A DRINKER who bit a landlord and punched a landlady in the face during his birthday celebrations has been spared an immediate trip to jail for the second time.

But Judge Andrew Stubbs QC warned Alex Daniel Havercroft that if he appears before him again, he will be jailed.

And he ensured the 20-year-old violent man will have an alcohol-free Christmas and New Year and be confined to his home every night until mid February.

Havercroft's actions at the Trafalgar Bay pub on Nunnery Lane, York, on August 25 breached a suspended prison sentence imposed for high speed dangerous driving that left his friend with a broken neck, and threatening to stab a neighbour with a sword, York Crown Court heard.

"You are doing your very best to ensure you go to prison," the judge told Havercroft when the 20-year-old appeared before him for the second time. "You must know this is the last chance I am going to give you."

He said that if Havercroft appears before him again, he will jail him.

Havercroft, of Lown Hill, Acomb, pleaded guilty to two charges of assault and one of criminal damage to a pub door.

He was ordered to pay each of his victims £100 compensation, plus £340 prosecution costs, put on an alcohol abstention tag for two months that will sound the alarm if he drinks any alcohol, ordered to do 10 days' rehabilitative activities and 100 hours' unpaid work and observe a three-month curfew from 8am to 7pm.

He was also warned the two-year prison sentence Judge Stubbs gave him in March for causing serious injury by dangerous driving and carrying a sword remains in place until March 2019.

Havercroft's barrister Glenn Parsons said Havercroft was still having difficulty coping with the aftermath of the high speed crash 18 months ago.

"There is an underlying problem there," he said. "It is clearly assisted by him abstaining from alcohol.
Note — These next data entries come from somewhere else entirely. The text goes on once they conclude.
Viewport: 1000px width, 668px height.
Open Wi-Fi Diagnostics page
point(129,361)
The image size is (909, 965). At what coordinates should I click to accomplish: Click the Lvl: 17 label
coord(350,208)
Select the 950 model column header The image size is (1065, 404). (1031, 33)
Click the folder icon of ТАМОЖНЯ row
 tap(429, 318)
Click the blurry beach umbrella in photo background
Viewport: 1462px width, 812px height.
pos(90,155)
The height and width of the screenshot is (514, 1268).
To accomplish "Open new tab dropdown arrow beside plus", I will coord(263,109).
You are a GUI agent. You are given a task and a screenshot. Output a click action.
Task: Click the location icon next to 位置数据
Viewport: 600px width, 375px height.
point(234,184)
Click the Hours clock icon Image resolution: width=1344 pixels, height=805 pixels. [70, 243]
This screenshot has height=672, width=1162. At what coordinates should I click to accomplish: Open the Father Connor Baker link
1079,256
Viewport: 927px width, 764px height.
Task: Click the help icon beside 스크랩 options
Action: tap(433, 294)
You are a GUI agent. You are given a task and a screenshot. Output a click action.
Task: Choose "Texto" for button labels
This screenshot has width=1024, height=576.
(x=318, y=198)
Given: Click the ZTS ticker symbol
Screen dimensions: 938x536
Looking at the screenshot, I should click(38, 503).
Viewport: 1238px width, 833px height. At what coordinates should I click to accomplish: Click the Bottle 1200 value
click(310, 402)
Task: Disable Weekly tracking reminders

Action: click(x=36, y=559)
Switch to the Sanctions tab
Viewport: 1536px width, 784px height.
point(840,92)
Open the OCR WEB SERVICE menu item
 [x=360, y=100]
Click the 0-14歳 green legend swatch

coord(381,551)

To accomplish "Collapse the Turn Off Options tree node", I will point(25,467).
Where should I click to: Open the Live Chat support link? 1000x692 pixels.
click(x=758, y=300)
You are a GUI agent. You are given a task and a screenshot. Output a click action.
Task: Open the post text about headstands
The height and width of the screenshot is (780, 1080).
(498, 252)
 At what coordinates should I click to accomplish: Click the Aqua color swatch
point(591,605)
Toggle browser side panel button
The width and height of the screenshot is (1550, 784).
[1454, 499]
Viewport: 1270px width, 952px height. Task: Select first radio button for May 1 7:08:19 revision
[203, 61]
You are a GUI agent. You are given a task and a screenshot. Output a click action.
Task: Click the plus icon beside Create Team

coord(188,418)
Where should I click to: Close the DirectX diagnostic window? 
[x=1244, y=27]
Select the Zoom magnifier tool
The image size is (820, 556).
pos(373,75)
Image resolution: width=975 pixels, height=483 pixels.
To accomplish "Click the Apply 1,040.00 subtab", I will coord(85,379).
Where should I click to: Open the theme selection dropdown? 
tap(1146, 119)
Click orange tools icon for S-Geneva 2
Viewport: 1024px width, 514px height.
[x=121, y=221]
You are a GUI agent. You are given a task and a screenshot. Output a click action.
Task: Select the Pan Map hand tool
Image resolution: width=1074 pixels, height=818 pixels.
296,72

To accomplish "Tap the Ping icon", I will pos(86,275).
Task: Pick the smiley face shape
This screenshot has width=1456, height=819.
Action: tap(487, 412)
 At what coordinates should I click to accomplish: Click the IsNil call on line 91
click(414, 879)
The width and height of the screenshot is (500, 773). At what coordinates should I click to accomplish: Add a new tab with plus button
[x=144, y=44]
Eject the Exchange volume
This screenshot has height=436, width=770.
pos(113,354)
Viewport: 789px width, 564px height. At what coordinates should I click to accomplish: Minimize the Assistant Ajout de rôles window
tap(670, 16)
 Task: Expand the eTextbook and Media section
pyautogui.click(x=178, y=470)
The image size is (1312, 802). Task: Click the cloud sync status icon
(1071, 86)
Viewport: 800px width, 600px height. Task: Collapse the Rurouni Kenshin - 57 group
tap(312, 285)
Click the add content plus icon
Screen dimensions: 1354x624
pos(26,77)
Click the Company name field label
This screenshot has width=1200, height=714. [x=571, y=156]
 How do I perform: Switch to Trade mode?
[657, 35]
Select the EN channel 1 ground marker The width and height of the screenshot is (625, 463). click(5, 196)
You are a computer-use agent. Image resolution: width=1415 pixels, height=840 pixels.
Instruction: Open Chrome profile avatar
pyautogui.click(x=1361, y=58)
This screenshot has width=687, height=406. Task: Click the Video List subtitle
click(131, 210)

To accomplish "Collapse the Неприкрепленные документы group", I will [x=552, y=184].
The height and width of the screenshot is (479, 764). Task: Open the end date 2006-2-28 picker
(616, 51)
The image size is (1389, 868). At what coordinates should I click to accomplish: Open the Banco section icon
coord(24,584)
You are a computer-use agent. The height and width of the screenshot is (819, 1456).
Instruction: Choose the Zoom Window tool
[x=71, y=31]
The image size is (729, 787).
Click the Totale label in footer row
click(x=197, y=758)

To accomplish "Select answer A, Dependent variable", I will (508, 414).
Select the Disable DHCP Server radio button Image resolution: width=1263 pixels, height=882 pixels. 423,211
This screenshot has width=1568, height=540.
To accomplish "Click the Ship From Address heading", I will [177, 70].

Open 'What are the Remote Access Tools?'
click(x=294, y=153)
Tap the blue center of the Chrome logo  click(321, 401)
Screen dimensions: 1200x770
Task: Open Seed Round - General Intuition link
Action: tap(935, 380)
To help him come to terms with it would benefit society."

Havercroft had been celebrating his birthday when he committed the Trafalgar Bay pub offences.

David Wain, prosecuting, said Havercroft was ordered out of the pub when he become aggressive and broke its no swearing policy.

He went back into its beer garden and when the landlord, joined by the landlady, escorted him out, he started throwing punches, bit the landlord but the teeth only caught his t-shirt, jumped into a waiting taxi and when it refused to drive off on hearing that police had been called, Havercroft jumped out and ran off.